In his The Civilization of the Renaissance in Italy, for instance, Jacob Burckhardt, the influential 19th century historian, wrote: “Without Giorgio Vasari of Arezzo and his all-important work, we should perhaps to this day have no history of modern art, or of the art of modern Europe, at all.”
In addition to illuminating the lives of the great Italian Renaissance artists (he’s one of the principal sources for our knowledge that Leonardo and Michelangelo, Vasari’s teacher and friend, were not-so-friendly rivals), Vasari also framed subsequent understanding of the Renaissance. It was a rebirth of the great art of antiquity, which, he argued, had been left in mere shards by a Roman Catholic hierarchy intent on destroying any pagan art that could adversely affect the morals of Christians.

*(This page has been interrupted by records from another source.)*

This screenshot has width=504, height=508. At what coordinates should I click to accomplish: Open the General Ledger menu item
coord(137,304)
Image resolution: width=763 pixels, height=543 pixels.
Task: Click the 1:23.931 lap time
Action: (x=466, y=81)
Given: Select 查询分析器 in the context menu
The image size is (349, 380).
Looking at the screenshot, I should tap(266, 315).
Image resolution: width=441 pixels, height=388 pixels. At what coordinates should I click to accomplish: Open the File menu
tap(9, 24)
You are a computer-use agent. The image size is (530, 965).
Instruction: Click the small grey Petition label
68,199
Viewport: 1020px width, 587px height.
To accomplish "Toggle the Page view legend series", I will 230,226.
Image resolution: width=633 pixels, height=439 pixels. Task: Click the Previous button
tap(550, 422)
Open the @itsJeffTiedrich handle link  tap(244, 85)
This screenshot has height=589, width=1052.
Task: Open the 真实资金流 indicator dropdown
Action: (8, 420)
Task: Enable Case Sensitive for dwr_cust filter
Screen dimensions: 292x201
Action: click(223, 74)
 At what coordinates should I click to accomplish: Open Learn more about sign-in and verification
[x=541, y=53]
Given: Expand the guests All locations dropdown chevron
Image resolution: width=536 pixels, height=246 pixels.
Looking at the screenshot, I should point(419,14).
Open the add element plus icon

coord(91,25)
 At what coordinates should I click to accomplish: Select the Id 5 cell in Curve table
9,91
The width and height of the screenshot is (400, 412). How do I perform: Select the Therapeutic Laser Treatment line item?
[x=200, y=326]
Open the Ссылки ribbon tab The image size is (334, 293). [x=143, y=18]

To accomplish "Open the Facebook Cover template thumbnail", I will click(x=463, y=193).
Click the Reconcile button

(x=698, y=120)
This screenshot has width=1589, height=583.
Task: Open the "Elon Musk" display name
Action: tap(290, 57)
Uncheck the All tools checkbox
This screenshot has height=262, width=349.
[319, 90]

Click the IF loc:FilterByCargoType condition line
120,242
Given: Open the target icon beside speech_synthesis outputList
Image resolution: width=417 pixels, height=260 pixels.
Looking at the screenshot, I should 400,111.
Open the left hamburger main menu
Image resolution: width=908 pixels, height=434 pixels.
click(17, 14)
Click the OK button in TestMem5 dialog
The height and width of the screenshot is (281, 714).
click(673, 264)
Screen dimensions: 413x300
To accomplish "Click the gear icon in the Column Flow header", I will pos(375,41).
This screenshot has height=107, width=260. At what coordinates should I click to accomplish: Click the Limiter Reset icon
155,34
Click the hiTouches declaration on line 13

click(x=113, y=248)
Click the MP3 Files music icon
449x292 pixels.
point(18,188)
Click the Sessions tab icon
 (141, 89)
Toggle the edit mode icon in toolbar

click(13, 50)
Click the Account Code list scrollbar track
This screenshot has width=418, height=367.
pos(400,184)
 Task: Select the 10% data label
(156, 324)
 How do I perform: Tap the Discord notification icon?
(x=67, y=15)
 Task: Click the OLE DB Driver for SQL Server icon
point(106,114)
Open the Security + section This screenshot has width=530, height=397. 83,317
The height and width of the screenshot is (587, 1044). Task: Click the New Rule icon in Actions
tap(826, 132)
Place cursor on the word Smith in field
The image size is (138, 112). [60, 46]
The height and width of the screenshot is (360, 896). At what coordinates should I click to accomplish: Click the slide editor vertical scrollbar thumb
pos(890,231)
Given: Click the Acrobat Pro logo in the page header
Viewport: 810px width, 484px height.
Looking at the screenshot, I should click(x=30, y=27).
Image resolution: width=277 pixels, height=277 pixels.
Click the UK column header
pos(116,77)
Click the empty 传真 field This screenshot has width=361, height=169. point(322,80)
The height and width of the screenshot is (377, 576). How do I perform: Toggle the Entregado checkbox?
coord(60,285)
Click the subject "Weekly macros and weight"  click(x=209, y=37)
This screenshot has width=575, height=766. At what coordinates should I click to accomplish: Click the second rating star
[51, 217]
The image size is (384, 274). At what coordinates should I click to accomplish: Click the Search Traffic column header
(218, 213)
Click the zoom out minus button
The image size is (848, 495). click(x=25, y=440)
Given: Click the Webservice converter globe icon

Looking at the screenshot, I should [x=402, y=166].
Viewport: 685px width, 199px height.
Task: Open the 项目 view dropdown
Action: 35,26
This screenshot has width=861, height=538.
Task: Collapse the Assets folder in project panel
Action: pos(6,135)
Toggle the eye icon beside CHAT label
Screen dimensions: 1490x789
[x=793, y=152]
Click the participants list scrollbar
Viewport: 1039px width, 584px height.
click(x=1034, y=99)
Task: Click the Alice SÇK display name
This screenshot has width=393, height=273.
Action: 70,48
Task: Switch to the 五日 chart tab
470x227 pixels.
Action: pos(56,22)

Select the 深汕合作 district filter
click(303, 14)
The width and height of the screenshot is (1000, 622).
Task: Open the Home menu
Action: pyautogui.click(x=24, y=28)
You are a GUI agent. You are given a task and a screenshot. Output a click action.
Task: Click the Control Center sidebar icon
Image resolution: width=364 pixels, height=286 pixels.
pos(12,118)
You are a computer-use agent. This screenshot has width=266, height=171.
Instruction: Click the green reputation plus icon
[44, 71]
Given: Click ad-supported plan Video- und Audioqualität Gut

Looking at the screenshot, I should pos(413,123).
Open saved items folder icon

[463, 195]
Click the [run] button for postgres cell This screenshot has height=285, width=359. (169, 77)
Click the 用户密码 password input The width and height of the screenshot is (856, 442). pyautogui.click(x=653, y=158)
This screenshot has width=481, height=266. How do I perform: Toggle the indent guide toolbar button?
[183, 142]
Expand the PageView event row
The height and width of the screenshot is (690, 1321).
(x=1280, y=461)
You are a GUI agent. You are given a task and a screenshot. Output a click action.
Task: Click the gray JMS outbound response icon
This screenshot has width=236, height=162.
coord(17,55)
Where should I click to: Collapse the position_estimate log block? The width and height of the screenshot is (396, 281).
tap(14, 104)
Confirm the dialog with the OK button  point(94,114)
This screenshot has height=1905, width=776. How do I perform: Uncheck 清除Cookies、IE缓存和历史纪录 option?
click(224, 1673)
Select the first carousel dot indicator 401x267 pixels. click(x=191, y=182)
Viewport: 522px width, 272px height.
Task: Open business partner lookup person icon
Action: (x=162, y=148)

In recent years, modern historians, while valuing Vasari’s writing for its insight and verve, have also learned to regard some of it with a critical eye. In discussing medieval architecture, for instance, he coined the term “Gothic” to express his extreme displeasure with a form he regarded as Germanic and barbarian. The artist-biographer's disdain not only reeks of prejudice but, as one looks around examples of such architecture, is hardly evidence of a reversion of civilization, but an advance on it.